# How to fatten up 2 bunnies



## Watermelons (May 13, 2011)

Alright, so im very uncomfortable with how thin my 2 little guys are, their pellets are good quality and alfalfa based (im not getting into any food brand debates here) they get as much timmothy and alfalfa as their little hearts desire. 

But they dont eat much of anything of their hay/alfalfa, they dont go nuts for their pellets, they eat these wierd little apple buscuit thingers i picked up at Tisol, Loki eats basil, they love their carrot tops, but I need to get some weight on these guys, their way to slim and I'm not sure if there are any supplements out there other then the critical care which i dont want to force feed my buns and have them hate me and I doubt they will eat it if just left in their cage. So any suggestions? 

Someone told me no fruit/veggies for young bunnies too... 

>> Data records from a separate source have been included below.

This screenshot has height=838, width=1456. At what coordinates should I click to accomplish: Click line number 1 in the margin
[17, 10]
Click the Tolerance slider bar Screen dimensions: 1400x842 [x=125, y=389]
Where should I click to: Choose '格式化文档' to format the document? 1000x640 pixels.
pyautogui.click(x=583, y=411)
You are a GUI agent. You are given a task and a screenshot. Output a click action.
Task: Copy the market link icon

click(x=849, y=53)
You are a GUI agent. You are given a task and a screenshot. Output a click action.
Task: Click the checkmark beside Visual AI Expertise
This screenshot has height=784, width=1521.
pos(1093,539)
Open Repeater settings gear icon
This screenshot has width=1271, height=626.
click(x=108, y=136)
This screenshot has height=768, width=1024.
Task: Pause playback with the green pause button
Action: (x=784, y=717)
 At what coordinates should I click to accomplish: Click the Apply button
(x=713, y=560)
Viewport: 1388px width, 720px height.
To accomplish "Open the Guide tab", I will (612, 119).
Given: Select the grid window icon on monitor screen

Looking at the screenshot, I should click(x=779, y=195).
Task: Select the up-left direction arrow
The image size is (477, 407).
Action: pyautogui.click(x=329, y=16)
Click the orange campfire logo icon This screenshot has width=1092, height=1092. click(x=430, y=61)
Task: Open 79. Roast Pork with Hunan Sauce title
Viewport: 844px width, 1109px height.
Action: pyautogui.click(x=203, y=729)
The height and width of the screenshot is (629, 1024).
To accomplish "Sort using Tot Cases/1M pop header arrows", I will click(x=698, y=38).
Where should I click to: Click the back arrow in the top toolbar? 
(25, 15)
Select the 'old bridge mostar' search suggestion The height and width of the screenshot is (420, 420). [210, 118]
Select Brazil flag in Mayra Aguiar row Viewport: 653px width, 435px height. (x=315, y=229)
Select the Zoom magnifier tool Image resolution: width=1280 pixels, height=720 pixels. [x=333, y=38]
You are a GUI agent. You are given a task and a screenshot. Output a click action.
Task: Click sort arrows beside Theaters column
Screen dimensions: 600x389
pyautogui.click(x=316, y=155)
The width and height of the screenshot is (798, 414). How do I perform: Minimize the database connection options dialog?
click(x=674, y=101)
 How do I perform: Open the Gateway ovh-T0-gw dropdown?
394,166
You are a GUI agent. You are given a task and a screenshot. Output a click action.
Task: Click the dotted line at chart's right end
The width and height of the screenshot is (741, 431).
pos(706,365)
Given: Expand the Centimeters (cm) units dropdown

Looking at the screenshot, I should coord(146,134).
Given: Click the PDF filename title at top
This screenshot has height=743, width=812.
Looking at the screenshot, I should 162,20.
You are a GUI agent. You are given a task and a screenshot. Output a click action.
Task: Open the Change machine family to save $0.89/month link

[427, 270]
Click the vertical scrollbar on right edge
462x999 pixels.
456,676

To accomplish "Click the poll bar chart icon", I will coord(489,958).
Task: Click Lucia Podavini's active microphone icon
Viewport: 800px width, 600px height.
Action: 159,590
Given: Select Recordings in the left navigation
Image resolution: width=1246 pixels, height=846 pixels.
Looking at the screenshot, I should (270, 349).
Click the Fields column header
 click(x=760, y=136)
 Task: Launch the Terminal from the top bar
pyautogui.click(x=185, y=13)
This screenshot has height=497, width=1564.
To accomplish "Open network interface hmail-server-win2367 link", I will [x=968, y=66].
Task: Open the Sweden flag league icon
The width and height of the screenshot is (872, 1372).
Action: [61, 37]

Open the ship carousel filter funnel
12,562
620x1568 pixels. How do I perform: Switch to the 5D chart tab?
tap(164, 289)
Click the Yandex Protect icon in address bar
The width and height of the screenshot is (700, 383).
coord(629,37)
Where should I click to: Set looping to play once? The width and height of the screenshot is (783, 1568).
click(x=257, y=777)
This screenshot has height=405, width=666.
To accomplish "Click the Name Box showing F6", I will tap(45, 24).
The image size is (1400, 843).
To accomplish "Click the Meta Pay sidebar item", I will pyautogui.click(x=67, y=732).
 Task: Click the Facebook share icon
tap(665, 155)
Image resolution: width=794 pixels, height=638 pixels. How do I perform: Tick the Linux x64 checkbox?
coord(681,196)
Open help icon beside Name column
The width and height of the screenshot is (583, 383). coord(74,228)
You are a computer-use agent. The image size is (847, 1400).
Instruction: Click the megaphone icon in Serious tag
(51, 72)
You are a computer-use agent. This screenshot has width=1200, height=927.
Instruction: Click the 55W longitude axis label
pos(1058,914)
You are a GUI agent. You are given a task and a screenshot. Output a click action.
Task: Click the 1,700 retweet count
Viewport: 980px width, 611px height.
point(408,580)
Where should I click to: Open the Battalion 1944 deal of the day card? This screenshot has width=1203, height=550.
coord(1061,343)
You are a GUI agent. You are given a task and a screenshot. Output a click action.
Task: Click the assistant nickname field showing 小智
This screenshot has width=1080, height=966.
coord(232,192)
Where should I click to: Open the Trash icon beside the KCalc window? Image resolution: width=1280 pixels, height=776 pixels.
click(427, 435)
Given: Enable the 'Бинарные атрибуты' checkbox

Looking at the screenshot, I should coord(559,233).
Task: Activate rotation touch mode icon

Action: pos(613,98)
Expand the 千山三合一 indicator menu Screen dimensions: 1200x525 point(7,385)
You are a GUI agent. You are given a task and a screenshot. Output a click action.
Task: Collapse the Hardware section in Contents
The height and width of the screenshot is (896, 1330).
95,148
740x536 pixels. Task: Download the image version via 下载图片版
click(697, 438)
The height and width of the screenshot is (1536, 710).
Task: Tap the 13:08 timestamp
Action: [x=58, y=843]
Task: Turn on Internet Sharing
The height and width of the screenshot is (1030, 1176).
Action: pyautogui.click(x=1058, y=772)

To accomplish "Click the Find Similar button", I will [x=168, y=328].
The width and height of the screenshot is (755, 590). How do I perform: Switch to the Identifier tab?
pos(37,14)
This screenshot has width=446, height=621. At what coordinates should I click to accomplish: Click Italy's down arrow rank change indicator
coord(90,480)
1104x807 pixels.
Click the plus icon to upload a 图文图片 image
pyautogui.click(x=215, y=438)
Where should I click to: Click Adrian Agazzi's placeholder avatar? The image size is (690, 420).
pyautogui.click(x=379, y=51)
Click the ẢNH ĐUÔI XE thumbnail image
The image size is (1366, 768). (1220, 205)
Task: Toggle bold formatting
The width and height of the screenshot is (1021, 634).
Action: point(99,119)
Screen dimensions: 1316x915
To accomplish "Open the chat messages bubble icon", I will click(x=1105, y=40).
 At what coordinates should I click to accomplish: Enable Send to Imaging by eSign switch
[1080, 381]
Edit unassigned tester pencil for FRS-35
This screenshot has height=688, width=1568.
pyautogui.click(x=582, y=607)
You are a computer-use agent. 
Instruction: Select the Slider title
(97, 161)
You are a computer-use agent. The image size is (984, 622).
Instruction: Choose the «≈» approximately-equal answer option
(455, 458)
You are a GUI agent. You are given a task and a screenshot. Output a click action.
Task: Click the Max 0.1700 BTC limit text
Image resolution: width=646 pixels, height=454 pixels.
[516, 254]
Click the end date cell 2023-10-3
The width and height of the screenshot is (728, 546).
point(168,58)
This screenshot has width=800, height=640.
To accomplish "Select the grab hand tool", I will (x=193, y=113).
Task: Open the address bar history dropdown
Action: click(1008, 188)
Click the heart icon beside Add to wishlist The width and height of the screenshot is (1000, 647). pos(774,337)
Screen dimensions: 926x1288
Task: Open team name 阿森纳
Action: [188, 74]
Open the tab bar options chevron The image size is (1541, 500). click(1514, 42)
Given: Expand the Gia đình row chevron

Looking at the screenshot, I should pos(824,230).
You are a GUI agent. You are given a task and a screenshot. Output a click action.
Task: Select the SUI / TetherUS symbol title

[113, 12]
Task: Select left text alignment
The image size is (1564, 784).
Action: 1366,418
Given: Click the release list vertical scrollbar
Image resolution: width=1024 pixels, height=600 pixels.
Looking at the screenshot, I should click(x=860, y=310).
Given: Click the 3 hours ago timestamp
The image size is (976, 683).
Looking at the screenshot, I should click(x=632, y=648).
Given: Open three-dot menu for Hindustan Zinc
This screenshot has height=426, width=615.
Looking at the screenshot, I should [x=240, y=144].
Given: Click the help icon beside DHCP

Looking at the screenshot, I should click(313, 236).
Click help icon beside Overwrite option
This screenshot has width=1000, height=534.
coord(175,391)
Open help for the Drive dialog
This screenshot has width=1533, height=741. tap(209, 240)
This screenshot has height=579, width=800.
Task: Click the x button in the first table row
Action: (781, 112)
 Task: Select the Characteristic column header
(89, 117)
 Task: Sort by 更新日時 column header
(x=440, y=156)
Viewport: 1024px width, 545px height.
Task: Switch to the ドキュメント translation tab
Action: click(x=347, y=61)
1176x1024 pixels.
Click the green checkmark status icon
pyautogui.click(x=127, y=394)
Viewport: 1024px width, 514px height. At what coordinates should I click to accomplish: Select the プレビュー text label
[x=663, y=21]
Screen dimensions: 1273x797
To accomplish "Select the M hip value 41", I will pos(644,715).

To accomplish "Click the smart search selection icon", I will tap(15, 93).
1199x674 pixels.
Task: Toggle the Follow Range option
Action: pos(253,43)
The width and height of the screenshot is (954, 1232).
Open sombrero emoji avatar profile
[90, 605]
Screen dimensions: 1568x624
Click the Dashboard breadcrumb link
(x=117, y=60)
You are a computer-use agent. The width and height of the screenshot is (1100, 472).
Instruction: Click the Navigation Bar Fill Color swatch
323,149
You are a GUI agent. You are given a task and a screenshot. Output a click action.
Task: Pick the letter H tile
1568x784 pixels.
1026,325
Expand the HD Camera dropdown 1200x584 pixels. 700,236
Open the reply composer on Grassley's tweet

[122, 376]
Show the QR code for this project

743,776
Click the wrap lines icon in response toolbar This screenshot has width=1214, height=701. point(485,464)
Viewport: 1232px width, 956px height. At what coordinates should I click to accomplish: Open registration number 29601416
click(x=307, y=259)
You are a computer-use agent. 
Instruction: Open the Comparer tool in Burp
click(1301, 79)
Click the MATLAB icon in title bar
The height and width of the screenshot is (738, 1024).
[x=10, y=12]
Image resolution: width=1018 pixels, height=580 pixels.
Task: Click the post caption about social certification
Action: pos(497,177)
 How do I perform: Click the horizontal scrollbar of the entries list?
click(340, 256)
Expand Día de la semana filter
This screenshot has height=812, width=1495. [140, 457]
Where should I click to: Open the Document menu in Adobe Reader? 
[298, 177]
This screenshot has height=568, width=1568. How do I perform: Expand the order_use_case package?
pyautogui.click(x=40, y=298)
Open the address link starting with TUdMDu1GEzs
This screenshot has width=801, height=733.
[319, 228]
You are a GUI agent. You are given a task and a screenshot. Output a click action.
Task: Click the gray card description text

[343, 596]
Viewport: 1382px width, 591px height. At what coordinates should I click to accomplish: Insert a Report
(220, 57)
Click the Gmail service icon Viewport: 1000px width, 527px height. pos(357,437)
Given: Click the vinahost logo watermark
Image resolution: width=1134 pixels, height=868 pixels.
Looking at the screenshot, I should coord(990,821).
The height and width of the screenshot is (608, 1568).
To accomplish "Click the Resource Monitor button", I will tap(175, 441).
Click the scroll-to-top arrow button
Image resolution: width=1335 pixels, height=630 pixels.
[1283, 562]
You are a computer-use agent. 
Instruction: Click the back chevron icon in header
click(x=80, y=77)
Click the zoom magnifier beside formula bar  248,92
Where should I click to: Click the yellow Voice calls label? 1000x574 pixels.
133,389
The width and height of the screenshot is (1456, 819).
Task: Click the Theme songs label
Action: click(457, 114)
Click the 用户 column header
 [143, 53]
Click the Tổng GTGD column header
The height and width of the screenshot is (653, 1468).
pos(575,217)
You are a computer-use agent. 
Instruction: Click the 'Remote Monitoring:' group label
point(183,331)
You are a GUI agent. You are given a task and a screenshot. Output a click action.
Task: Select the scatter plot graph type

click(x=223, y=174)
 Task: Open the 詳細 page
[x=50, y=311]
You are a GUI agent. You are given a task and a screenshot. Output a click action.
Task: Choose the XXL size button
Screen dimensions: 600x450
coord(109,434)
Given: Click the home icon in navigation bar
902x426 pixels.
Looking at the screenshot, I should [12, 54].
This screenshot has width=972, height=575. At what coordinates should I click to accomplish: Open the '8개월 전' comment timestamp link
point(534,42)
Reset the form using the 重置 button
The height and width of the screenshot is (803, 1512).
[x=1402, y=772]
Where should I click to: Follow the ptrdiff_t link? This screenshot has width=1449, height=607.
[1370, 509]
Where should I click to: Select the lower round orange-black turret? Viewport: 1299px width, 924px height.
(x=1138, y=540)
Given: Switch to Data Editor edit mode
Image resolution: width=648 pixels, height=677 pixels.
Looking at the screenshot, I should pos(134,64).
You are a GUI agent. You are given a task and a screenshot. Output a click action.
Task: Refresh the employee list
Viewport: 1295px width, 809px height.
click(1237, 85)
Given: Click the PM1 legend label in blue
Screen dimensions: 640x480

I might try offering them some high cal supplement which probably tastes similar to the hairball stuff.


----------



## Nancy McClelland (May 13, 2011)

No idea. Most of ours came looking like butterballs, so, our concern has been with weight reduction.


----------



## Watermelons (May 13, 2011)

Yeah I figured that was a popular issue, chunky buns not skinny buns, Lol.
I just picked up a few different kinds of pellets to try for them, bulk. Will try and find some Oxbow on the weekend if they show no intrest in these 2. Dont know what to do about hay/alfalfa, i have a few different kinds and they have totally lost intrest in all of it =(

I gave them some basil and carrots this AM, some of their apple buiscuit treats, and some of Lokis favourite, Malt hairball remedy, all with Critical care sprinkled on top.

Just picked up a whack of veggies for them... well Kale and other healthy leafy things I doubt I could spell properly. Some strawberry, apple, added more basil and some mint, Drenshed it in more dry critical care, and their inhaling it.... So there is no loss of appetite... just not eating of the stuff their supposed to eat!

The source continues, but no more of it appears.